**A series of records**:
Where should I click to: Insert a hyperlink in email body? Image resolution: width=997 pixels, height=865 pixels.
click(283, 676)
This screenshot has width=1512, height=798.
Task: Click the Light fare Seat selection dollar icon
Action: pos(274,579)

**Job**: Update the records above by replacing "email body" with "message body", keeping everything else the same.

**Final answer**:
Where should I click to: Insert a hyperlink in message body? Image resolution: width=997 pixels, height=865 pixels.
click(283, 676)
This screenshot has width=1512, height=798.
Task: Click the Light fare Seat selection dollar icon
Action: pos(274,579)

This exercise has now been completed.